Scaphoid Fracture — ABOS Oral Boards Preparation
What examiners expect and how to prepare
Clinical Scenario
A 22-year-old right-hand-dominant male college football wide receiver presents to the sports medicine clinic 2 days after falling on an outstretched hand during practice. He has pain in the radial wrist that is worse with gripping. He was initially evaluated at an urgent care center where wrist radiographs were read as normal and he was placed in a splint for a suspected sprain. He is eager to return to play — the season is underway. On exam, there is tenderness in the anatomical snuffbox, pain with axial loading of the thumb, and tenderness at the scaphoid tubercle volarly. Wrist range of motion is limited by pain. Grip strength is diminished. Neurovascular exam is normal.
Given the clinical suspicion, you ordered an MRI of the right wrist which reveals a non-displaced fracture through the scaphoid waist with intact blood supply (no marrow edema in the proximal pole suggestive of AVN). There is no associated ligamentous injury.
After discussing operative fixation versus cast immobilization, the patient elected for percutaneous screw fixation to expedite return to play. You performed percutaneous headless compression screw fixation (volar approach) under fluoroscopic guidance. The screw was placed centrally in the scaphoid on AP and lateral views. Post-operative CT confirmed anatomic fracture reduction and central screw placement. He was placed in a short arm thumb spica splint for 2 weeks, then transitioned to a playing cast for return to contact sports at 6 weeks with radiographic evidence of healing.
What Examiners Look For
- Data gathering: Why were the initial films negative? Discuss the sensitivity of plain films for acute scaphoid fractures and the role of advanced imaging.
- Diagnosis: Anatomical snuffbox tenderness in a young patient after a FOOSH — what is your clinical algorithm? When do you immobilize empirically?
- Treatment plan: Operative versus non-operative for a non-displaced waist fracture — what drives this decision? How does return-to-play timeline factor in?
- Technical skill: Volar versus dorsal percutaneous approach — describe the technique, fluoroscopic views needed, and how you confirm central placement.
- Applied knowledge: Discuss the blood supply of the scaphoid and why proximal pole fractures are at higher risk for AVN and nonunion.

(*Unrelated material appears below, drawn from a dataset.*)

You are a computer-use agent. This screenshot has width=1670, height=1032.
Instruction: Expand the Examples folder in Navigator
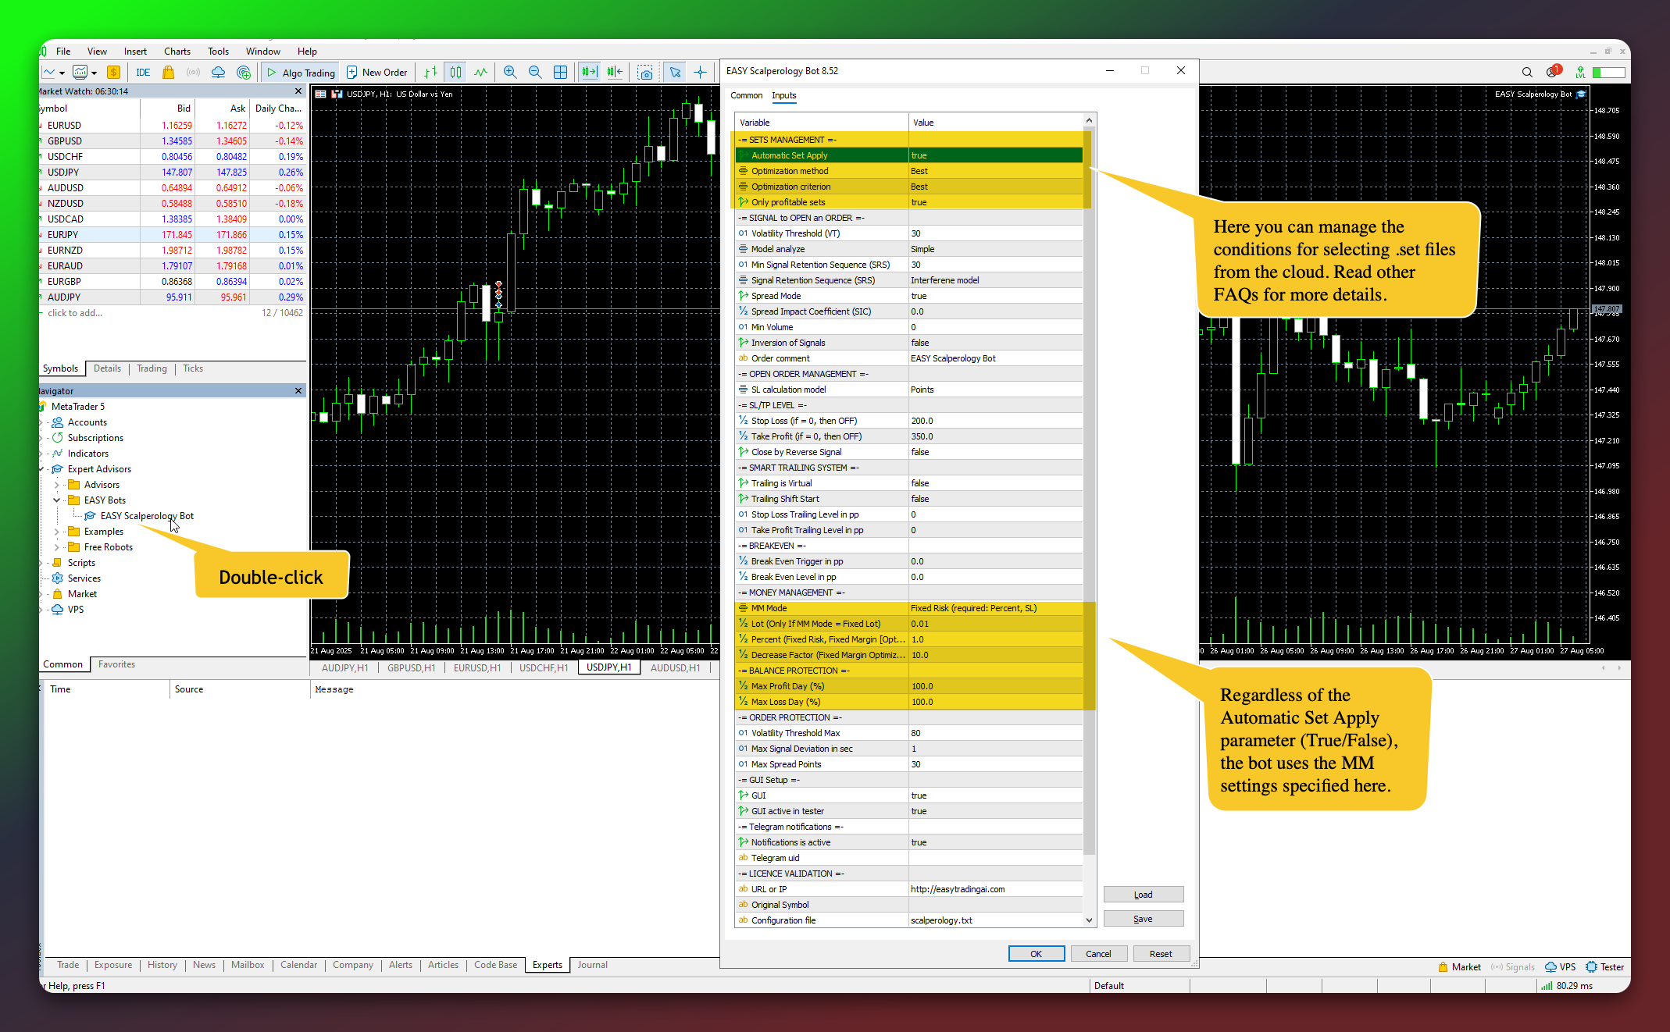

- Complications: What is the nonunion rate for waist fractures treated non-operatively? How do you manage a scaphoid nonunion?
Common Pitfalls
- Dismissing a clinically suspected scaphoid fracture because initial radiographs are negative — immobilize and re-image or get an MRI.
- Not knowing the blood supply (dorsal branch of radial artery enters distal pole, flows proximal) and its clinical relevance.
- Failing to discuss non-operative management as a valid option — cast immobilization has excellent union rates for non-displaced waist fractures.
- Overexplaining the surgical technique without discussing indications — the examiner wants to know your thought process first.
- Not being prepared to discuss scaphoid nonunion management — vascularized bone grafting versus non-vascularized grafting and the decision framework.